Below are entries. Copy exactly the lines running from the line that holds "Viewport: 472px width, 342px height." to the line that holds "Task: Click the Purchases", with both ends included.

Collected data entries
☆ ☆ ☆ ☆ ☆

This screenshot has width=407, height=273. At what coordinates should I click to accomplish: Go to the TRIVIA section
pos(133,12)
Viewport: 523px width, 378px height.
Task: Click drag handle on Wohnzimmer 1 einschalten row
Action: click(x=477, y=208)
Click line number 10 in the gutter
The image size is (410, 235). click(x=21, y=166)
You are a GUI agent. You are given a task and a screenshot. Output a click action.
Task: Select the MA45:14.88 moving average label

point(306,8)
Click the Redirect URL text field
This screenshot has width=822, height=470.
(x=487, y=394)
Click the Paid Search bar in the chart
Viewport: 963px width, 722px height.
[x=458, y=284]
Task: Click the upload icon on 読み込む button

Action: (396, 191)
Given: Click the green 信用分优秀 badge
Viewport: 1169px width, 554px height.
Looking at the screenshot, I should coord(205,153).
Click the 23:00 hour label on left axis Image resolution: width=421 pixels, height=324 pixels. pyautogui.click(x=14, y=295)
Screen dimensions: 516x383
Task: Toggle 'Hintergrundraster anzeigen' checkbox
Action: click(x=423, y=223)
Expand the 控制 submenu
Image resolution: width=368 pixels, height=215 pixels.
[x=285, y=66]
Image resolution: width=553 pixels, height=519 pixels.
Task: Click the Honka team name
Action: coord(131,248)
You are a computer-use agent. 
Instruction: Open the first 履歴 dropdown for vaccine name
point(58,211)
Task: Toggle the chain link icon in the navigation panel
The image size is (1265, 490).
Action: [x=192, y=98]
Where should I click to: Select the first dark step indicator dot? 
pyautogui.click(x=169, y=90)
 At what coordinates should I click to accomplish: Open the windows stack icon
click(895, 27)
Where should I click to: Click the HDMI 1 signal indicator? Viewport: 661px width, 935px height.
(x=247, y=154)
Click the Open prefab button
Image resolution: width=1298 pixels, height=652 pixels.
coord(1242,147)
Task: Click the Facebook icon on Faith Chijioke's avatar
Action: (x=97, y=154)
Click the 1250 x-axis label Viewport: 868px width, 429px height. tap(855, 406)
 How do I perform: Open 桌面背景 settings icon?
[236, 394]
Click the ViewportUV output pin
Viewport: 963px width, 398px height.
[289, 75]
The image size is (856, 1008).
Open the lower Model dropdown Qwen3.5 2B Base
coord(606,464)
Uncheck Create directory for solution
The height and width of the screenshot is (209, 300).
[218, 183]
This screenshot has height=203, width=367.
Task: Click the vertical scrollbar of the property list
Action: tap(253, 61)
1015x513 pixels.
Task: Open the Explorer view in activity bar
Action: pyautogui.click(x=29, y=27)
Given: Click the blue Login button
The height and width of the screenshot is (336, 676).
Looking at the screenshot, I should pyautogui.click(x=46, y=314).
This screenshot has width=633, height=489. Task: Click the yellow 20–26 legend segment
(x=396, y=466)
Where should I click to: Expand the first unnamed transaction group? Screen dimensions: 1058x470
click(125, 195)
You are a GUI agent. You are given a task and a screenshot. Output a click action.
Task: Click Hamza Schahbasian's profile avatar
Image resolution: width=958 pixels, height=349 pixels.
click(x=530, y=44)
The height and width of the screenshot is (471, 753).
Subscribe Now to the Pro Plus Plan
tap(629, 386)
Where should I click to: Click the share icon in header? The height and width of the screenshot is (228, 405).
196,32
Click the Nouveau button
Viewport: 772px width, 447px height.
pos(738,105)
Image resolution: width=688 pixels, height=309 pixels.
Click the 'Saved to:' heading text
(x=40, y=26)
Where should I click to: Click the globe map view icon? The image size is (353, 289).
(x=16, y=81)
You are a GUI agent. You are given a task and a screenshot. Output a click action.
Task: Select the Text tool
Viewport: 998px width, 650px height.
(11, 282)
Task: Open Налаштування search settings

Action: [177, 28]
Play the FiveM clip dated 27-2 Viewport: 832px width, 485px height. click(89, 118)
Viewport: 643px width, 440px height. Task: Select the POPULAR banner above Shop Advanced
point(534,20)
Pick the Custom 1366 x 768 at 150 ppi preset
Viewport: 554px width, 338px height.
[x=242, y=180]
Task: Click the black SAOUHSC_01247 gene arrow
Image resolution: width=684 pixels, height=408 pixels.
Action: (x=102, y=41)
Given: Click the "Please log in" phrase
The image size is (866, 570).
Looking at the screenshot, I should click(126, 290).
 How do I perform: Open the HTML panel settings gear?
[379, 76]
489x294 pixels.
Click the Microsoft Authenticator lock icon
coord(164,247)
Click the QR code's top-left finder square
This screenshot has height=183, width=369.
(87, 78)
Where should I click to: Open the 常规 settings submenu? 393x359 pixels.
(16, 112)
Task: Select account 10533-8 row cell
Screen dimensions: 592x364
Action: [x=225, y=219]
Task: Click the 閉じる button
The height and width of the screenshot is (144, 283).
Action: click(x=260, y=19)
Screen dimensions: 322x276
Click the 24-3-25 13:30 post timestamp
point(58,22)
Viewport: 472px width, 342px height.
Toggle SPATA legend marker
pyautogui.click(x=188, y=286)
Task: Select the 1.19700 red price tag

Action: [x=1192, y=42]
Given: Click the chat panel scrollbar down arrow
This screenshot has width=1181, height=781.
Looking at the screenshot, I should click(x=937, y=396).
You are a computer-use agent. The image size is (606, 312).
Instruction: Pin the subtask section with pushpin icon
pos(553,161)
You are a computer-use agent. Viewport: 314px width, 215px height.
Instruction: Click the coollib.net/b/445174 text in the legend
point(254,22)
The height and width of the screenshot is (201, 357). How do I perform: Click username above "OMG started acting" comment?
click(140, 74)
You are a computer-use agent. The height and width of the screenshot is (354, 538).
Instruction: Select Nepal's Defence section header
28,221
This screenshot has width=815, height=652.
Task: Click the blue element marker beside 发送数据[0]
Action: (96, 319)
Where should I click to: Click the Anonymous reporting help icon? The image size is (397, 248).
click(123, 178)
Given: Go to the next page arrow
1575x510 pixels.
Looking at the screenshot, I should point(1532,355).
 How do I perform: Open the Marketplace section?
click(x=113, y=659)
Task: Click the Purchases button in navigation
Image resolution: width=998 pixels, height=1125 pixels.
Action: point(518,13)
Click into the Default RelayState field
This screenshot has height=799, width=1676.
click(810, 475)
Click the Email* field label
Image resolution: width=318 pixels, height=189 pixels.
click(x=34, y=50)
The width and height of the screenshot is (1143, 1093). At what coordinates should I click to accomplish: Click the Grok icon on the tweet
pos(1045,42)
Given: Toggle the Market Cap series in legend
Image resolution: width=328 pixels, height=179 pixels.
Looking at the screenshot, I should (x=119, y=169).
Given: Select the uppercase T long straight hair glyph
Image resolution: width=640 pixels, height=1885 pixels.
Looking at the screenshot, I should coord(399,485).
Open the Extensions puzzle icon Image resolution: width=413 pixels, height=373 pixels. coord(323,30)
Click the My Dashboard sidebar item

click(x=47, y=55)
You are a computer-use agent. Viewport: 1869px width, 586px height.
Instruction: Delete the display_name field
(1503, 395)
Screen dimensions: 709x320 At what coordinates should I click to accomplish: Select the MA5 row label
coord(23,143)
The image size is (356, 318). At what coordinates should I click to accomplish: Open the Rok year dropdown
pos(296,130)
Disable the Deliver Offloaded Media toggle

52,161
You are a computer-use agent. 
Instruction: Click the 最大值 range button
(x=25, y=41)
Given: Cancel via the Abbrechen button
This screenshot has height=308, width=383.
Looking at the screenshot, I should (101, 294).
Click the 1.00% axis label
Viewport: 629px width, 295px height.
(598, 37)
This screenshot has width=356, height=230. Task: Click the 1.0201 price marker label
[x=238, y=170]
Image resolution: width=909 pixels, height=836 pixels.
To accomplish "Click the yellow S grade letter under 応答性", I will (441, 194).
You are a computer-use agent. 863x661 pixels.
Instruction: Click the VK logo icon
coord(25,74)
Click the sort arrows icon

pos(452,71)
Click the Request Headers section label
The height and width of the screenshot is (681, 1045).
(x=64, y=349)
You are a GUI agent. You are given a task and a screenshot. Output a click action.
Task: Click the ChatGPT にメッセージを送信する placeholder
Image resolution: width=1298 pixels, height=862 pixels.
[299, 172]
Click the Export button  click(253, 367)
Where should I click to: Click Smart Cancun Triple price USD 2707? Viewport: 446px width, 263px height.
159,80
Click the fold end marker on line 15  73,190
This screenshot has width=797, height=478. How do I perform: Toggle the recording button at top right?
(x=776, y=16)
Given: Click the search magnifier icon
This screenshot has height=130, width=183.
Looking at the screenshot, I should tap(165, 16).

☆ ☆ ☆ ☆ ☆

• [Exercise solution]
Viewport: 472px width, 342px height.
Toggle SPATA legend marker
pyautogui.click(x=188, y=286)
Task: Select the 1.19700 red price tag

Action: [x=1192, y=42]
Given: Click the chat panel scrollbar down arrow
This screenshot has width=1181, height=781.
Looking at the screenshot, I should click(x=937, y=396).
You are a computer-use agent. The image size is (606, 312).
Instruction: Pin the subtask section with pushpin icon
pos(553,161)
You are a computer-use agent. Viewport: 314px width, 215px height.
Instruction: Click the coollib.net/b/445174 text in the legend
point(254,22)
The height and width of the screenshot is (201, 357). How do I perform: Click username above "OMG started acting" comment?
click(140, 74)
You are a computer-use agent. The height and width of the screenshot is (354, 538).
Instruction: Select Nepal's Defence section header
28,221
This screenshot has width=815, height=652.
Task: Click the blue element marker beside 发送数据[0]
Action: (96, 319)
Where should I click to: Click the Anonymous reporting help icon? The image size is (397, 248).
click(123, 178)
Given: Go to the next page arrow
1575x510 pixels.
Looking at the screenshot, I should point(1532,355).
 How do I perform: Open the Marketplace section?
click(x=113, y=659)
Task: Click the Purchases button in navigation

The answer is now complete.